Saldi juga disebut turut melanggar etik secara kolektif berkaitan dengan adanya kebocoran informasi rahasia rapat permusyawaratan hakim dan pembelajaran praktik benturan kepentingan para hakim konstitusi dalam penanganan perkara. “Menjatuhkan sanksi teguran lisan secara kolektif terhadap terlapor dan hakim konstitusi lainnya.” 

Empat Putusan

Pada sidang putusan MKMK membagi 21 laporan aduan masyarakat menjadi 4 putusan.
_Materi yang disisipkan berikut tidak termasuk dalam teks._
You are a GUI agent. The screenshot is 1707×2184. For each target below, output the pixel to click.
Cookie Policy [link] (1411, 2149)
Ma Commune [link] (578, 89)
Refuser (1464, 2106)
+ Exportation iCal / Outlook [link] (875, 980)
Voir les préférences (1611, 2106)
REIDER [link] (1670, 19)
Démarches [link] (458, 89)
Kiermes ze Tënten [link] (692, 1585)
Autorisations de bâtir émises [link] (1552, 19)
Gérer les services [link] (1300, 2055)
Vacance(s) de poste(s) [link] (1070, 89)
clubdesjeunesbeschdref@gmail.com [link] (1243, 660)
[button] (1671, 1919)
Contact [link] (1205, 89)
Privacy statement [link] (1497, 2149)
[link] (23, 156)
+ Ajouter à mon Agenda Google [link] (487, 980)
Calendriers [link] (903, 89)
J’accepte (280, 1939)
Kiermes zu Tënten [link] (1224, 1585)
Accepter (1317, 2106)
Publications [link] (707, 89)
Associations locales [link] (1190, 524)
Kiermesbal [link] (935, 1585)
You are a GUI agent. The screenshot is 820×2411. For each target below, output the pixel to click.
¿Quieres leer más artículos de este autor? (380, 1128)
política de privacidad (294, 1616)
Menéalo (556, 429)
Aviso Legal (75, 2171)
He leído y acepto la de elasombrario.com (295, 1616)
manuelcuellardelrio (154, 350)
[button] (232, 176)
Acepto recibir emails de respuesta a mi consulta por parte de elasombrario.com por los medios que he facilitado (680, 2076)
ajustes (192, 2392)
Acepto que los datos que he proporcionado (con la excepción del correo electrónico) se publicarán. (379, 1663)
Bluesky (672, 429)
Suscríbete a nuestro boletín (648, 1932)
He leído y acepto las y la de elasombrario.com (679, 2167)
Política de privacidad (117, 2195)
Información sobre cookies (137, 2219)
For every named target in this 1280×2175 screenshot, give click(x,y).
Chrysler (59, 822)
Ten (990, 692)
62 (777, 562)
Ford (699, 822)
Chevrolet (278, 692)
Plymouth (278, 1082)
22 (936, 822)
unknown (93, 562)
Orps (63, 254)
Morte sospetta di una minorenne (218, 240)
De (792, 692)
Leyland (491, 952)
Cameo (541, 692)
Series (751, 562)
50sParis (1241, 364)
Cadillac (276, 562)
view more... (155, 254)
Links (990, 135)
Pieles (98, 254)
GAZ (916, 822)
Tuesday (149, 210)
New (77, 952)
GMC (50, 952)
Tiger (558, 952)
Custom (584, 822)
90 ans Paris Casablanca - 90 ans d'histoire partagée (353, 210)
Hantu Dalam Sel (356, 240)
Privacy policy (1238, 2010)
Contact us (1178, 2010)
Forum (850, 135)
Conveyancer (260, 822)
Pengelompokan dibuat berdasar kesamaan materi dan hakim yang dilaporkan. 

“Tapi untuk kepentingan praktis kami jadikan 4 putusan,” ujar Jimly. Jimly mengatakan putusan pertama berkaitan dengan dugaan pelanggaran etik oleh Ketua MK Anwar Usman. Putusan kedua berkaitan dengan dugaan pelanggaran etik Saldi Isra. Sedangkan putusan ketiga berkaitan dengan dugaan pelanggaran etik Hakim MK Arief Hidayat. Putusan yang terakhir berkaitan dengan dugaan pelanggaran etik oleh 9 hakim MK. 

“Cuma untuk kepentingan komunikasi, kami nanti akan baca kolektif dulu baru yang terakhir hakim Anwar Usman,” ujar Jimly. 

Putusan MK nomor 90 tentang batas usia capres dan cawapres menjadi perdebatan karena dinilai ada unsur kesengajaan untuk memuluskan langkah Wali Kota Surakarta Solo Gibran Rakabuming Raka maju dalam pilpres. Putusan itu membuat putra Presiden Joko Widodo yang baru berusia 36 tahun itu bisa melenggang di pilpres. 

Dalam pasal 169 huruf q Undang-Undang Nomor 7 Tahun 2017 tentang pemilu sebelum putusan MK disebutkan syarat minimal usia capres dan cawapres adalah 40 tahun. Adapun putusan MK menambahkan klausul bahwa syarat capres dan cawapres adalah minimal 40 tahun atau pernah/sedang menjabat kepala daerah.